Quand le leader mondial du tabac plaide pour un monde sans fumeurs...

Quand le leader mondial du tabac plaide pour un monde sans fumeurs...
Quand le leader mondial du tabac plaide pour un monde sans fumeurs... - © FABRICE COFFRINI - AFP

Vous croyez à une blague? Non, vous avez bien lu. Et cela vient du patron de Philipp Morris, numéro un mondial du tabac. André Calantzopoulos estime que l'on pourrait, d'ici dix ou quinze ans, dans certains pays, diminuer drastiquement le nombre de fumeurs et arrêter le marché de la cigarette. C'est ce qu'il confie dans les colonnes du quotidien français Le Figaro. Mais, même si cela y ressemble, le leader mondial est loin de se tirer une balle dans le pied. Tout est une question de stratégie et de repositionnement. 

Selon lui, pour arrêter la cigarette, il faut un alignement entre les industriels, les gouvernements et les acteurs de la santé publique. Qu'est-ce qu'il propose alors? Des produits alternatifs à la cigarette, secteur dans lequel cherche à se positionner le groupe.  Mais Philip Morris International est le seul acteur à vouloir la fin des cigarettes. "Pour atteindre notre ambition, il faut focaliser toute l'organisation sur ces nouveaux produits. Nous consacrons 70% de nos ressources marketing et commerciales aux produits alternatifs aux cigarettes" explique André Calantzopoulos au Figaro. Et ces produits représentent déjà 19% de leur chiffre d'affaires.

Un repositionnement stratégique et dans l'air du temps. Le groupe réclame d'ailleurs le droit de faire de la publicité sur ces produits alternatifs. "Il faut que les buralistes puissent expliquer les vertus des nouveaux produits aux consommateurs. Pour le moment, il faut payer pour les essayer; comment voulez-vous réussir à convaincre les fumeurs dans ces conditions?" déclare le CEO. 
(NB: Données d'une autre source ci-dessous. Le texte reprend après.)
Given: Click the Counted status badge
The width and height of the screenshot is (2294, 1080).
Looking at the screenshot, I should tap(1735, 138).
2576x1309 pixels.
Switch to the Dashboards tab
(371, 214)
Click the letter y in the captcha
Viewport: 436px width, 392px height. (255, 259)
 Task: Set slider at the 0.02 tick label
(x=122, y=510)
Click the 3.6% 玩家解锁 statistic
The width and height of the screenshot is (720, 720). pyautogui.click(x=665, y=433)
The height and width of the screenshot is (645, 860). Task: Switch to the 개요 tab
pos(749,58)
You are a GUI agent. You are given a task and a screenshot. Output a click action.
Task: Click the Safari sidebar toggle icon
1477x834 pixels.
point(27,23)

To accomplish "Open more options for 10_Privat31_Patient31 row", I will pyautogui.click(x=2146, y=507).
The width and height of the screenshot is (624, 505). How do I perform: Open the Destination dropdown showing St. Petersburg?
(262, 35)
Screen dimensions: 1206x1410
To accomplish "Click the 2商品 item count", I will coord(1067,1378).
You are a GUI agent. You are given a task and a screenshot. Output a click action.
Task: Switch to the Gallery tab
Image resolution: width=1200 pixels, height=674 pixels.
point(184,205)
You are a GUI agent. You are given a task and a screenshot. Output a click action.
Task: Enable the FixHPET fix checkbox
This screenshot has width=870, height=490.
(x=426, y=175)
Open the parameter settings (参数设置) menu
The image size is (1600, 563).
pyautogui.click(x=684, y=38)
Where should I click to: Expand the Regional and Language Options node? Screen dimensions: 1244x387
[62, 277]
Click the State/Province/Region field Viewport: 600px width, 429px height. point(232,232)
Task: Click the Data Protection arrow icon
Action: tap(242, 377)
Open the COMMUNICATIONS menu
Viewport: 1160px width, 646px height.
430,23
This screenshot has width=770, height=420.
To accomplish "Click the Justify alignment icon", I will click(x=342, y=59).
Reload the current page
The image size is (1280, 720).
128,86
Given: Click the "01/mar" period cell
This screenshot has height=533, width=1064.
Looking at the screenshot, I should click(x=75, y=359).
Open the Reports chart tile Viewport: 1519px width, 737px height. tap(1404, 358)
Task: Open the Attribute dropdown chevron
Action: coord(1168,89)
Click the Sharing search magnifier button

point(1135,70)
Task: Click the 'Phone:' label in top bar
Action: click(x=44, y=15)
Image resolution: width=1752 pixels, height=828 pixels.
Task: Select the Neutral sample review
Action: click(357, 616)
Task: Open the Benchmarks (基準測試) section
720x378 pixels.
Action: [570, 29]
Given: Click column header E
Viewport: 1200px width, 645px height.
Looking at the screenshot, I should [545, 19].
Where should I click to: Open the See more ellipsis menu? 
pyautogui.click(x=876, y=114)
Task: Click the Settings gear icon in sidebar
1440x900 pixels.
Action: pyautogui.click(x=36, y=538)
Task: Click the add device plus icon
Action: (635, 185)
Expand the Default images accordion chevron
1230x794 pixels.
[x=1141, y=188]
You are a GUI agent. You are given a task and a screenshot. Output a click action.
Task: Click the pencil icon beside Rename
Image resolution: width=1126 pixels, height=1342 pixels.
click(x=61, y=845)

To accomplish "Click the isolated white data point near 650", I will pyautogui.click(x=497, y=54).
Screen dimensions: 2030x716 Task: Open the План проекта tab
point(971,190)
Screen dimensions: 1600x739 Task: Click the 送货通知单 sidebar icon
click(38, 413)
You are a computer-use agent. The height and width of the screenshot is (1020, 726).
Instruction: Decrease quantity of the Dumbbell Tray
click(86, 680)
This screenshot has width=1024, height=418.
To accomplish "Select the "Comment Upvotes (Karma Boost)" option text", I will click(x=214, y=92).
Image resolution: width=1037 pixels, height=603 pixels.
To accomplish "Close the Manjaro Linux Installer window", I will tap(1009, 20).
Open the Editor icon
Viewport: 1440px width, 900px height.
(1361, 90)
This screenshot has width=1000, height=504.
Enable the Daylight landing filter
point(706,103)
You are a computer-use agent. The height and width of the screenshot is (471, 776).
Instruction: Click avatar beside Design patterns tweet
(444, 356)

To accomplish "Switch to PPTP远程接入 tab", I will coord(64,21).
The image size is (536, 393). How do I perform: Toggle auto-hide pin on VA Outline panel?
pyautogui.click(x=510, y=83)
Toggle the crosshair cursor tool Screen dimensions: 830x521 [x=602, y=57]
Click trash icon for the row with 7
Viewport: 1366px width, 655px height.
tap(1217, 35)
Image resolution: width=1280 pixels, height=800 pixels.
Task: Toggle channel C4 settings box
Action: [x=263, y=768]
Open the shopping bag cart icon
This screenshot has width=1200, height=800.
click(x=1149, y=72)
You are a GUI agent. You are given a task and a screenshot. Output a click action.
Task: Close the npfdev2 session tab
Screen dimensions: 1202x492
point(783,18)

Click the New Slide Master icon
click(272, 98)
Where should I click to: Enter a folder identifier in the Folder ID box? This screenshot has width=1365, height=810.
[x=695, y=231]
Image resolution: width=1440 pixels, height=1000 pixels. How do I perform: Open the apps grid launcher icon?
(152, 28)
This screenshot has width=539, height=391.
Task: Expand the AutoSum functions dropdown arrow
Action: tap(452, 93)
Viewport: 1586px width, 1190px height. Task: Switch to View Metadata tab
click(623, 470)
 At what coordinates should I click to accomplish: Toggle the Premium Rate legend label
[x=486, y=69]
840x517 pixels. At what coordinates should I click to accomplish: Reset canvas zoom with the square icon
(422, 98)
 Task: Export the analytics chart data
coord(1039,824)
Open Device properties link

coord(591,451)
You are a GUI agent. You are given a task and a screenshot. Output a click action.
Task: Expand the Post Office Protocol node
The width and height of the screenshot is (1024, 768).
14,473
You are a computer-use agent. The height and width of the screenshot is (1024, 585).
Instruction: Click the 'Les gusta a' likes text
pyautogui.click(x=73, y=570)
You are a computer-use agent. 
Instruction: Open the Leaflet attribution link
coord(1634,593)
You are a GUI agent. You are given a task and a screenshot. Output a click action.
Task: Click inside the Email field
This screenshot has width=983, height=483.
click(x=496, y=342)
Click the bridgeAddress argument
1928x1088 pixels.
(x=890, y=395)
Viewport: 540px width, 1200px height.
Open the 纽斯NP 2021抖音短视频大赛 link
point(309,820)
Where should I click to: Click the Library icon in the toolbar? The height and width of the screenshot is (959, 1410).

Il faut dire que pour les industriels, il devient indispensable de trouver des alternatives pour survivre. Les mesures antitabac sont de plus en plus fortes à travers le monde. Chez nous, l'instauration du paquet neutre depuis le 1er janvier ne joue pas en leur faveur. D'ailleurs, les ventes mondiales chutent de 2,5% par an. 

Un bel écran de fumée pour la Fondation contre le Cancer

Pour la Fondation contre le Cancer, il y a eu une prise de conscience des industriels. "Ils se rendent compte que l’on ne plus nier les effets nocifs de la cigarette. Après avoir prétendu pendant des années que ce n’était pas si nocif, le message est passé. Tout le monde sait que c’est nocif. Ils ont donc changé de stratégie et prétendent qu’il y a des produits moins nocifs mais cela reste des produits qui rendent accro à la nicotine" explique Suzanne Gabriels, manager prévention tabac à la Fondation contre le Cancer.

D’ailleurs, ce monde sans fumeurs plaidé par le CEO de Philip Morris International, la Fondation n’y croit pas. "La stratégie de l’industrie du tabac est assez insidieuse. L’interdiction de la publicité pour les produits classiques du tabac les pousse à  utiliser de tels slogans pour ensuite pouvoir faire de la publicité sur les produits alternatifs. C’est un coup marketing derrière un écran de fumée, surtout quand on sait que dans les pays où la législation contre la publicité du tabac n’est pas d’application, ils continuent de faire des campagnes de pub agressives entraînant chaque année de nouveaux addicts…" précise la porte-parole, Sophie Adam qui ajoute que "l’industrie du tabac commercialise ainsi un "substitut" à la cigarette traditionnelle, sans avoir pour objectif ultime l’arrêt total du tabac". Elle pointe également que "leur objectif est toujours de conserver une clientèle qui ne peut pas se passer de leur produit ! Il y a clairement une grande hypocrisie si l'on considère la situation au-delà des frontières européennes, où les produits sont ailleurs plus forts".